- What is being asked
Recast the rows from the line containing "Task: Collapse fields with Hide Fields toggle" through the end of the rows as a Markdown table with the columns Number and Line, skipping blank lines and leaving out the pictures.

- Material for this task
============================================================

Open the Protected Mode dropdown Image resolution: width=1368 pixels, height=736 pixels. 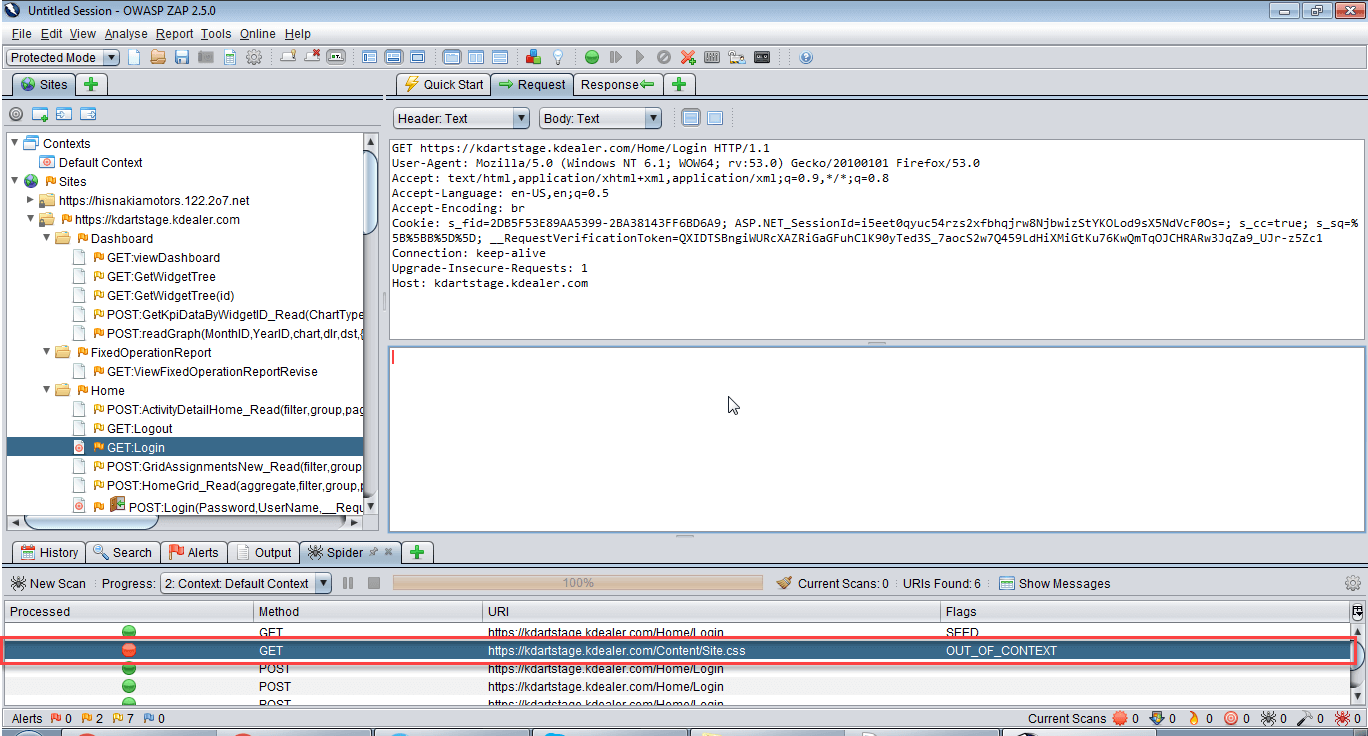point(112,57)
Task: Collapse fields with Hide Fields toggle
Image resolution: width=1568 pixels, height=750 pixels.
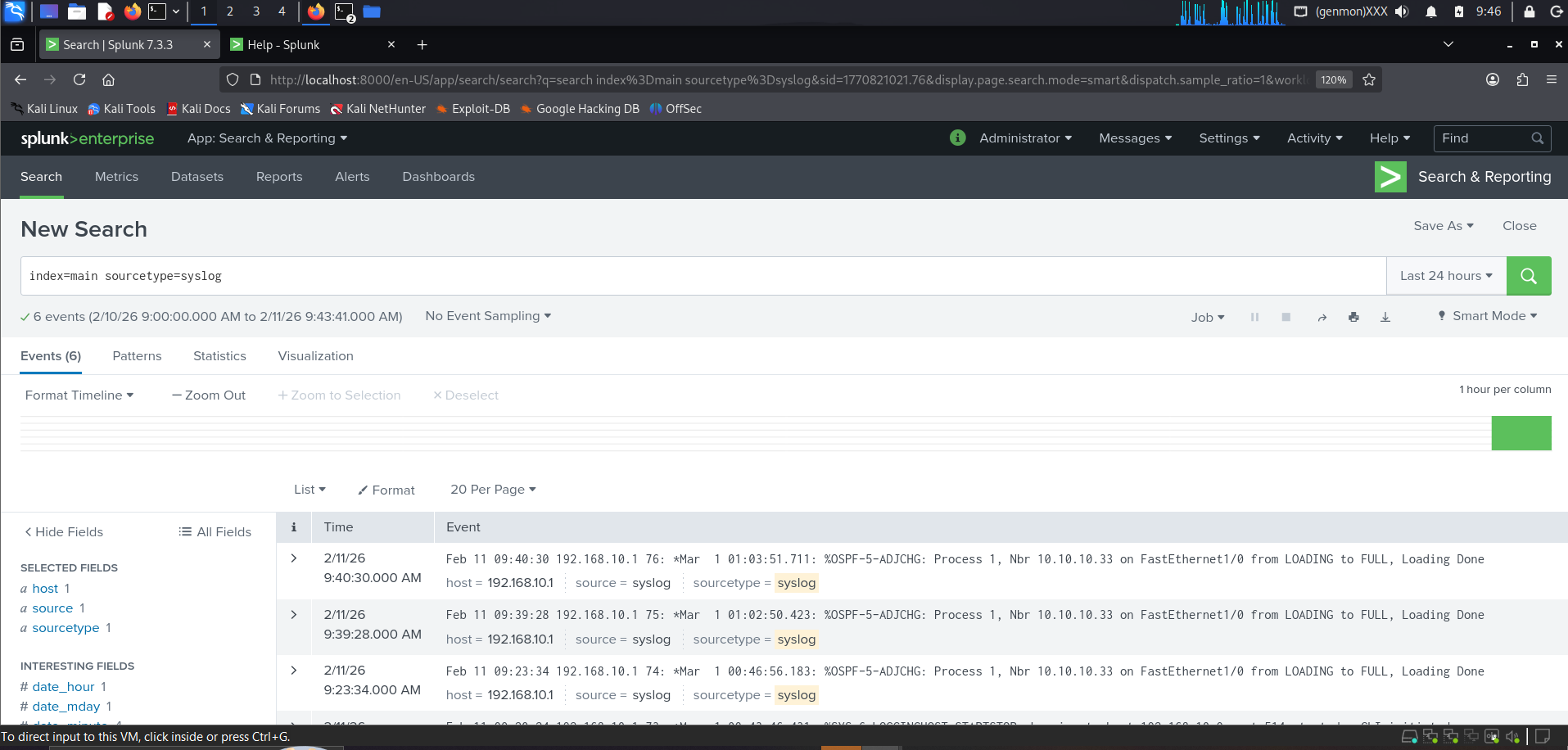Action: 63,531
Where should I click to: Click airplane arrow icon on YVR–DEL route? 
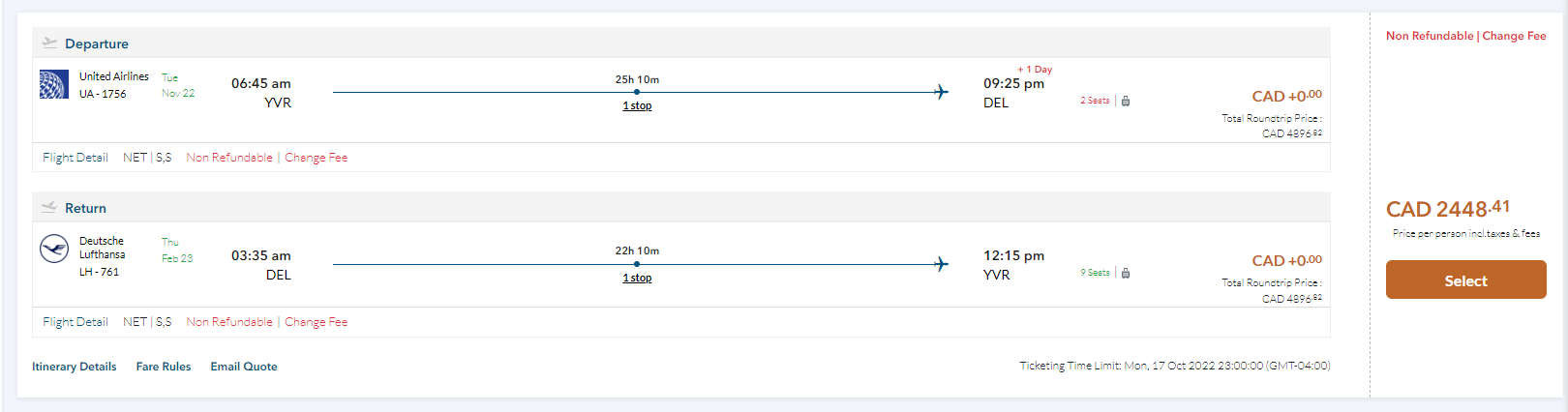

============================================================

- Answer to this problem
| Number | Line |
|---|---|
| 1 | Task: Collapse fields with Hide Fields toggle |
| 2 | Image resolution: width=1568 pixels, height=750 pixels. |
| 3 | Action: 63,531 |
| 4 | Where should I click to: Click airplane arrow icon on YVR–DEL route?  |